Bu yaşımda bunu da gördüm

fulfak

Adım Halil… Bu köyün en eski toprağıyım deseler, yalan olmaz. Gençliğim tarlada, yaşlılığım yalnızlıkta geçti. Hanımım Hatice gittiydi, oğlum Yusuf şehre gitti, ben de gelin Zeynep’le baş başa kaldım şu koca evde. Ama keşke kalmaz olaydım…

İlk zamanlar süt dökmüş kedi gibiydi. “Babacım” der, çayımı şekersiz bildiğini söylerdi. Ama oğlum İstanbul’a dönünce… evin havası buz kesti.

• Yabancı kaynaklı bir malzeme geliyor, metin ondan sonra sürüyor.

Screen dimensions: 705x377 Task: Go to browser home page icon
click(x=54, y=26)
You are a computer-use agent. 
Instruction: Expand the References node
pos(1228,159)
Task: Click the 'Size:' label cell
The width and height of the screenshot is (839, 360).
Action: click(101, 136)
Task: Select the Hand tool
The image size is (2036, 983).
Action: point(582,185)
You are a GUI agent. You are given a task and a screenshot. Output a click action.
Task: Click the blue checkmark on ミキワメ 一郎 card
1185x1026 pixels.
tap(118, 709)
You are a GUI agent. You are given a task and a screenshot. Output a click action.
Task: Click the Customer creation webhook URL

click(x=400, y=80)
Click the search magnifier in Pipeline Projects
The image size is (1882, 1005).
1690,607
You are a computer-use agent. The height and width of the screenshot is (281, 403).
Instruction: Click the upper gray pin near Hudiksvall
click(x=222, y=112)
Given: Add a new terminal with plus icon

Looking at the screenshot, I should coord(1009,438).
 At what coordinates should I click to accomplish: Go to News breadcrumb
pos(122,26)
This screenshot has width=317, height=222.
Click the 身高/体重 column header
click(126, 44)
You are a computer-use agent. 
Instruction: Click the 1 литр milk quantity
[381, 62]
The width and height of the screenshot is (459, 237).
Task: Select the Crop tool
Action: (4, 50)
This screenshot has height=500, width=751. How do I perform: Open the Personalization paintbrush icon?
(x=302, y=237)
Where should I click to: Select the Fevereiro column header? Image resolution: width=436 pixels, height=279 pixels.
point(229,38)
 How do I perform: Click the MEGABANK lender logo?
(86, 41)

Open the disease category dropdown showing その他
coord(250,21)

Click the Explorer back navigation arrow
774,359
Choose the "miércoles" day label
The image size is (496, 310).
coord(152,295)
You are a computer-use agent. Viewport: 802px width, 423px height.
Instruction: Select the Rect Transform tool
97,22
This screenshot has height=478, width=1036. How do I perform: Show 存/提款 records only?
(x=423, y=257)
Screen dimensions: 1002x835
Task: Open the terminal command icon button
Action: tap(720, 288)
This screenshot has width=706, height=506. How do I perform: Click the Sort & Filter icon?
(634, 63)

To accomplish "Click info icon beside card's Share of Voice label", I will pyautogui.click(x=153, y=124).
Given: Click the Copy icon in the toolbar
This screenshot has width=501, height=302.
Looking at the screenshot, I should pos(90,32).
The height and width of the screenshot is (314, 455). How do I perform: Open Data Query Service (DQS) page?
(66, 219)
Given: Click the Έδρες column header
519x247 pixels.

Sabah namazından çıkınca kapıyı kilitli buldum bir gün. İçeri giremedim. “Erken çıkma dedim sana!” diye bağırdı pencereden. Ayakkabılarımı yere fırlattı, eşikte bekledim saatlerce, kapı açılana kadar.

Bir sabah banyoda düşmüşüm, belim tutuldu. Seslendim. Gelmedi. Yere uzanmış beklerken suyu kesti. Sadece susmadım, üşüdüm de. “Ben hizmetçi miyim sana?” dedi sonra, suratımın ortasına bir tas yoğurt fırlatarak.

Her akşam yemeği sobanın yanına koyar, ama bana soğuk tabağı verir. Çay içmek istesem, “muslukta su var” der. Elbiselerimi yıkamaz, “Ne de olsa yaşlısın, kim bakacak?” diye güler. Ben utanırım, o alay eder.

Dün gece, yatağa gitmek için yukarı çıktım. Merdivene su dökmüş. Ayağım kaydı, sırt üstü düştüm. Bağırdım, seslenmedim bile. Bilsin istemedim hâlimi…
Ama bu sabah bir şey değişti…

Zeynep, elinde sopayla odama girdi.
“Bu evde senin paşa keyfine göre yaşama devrin bitti!” dedi.

O anda… kapıdan bir ses geldi.
“Zeynep… Ne yaptın sen?”

Ben başımı bile kaldıramadım.
Sadece Zeynep’in yüzünün beti benzi attı.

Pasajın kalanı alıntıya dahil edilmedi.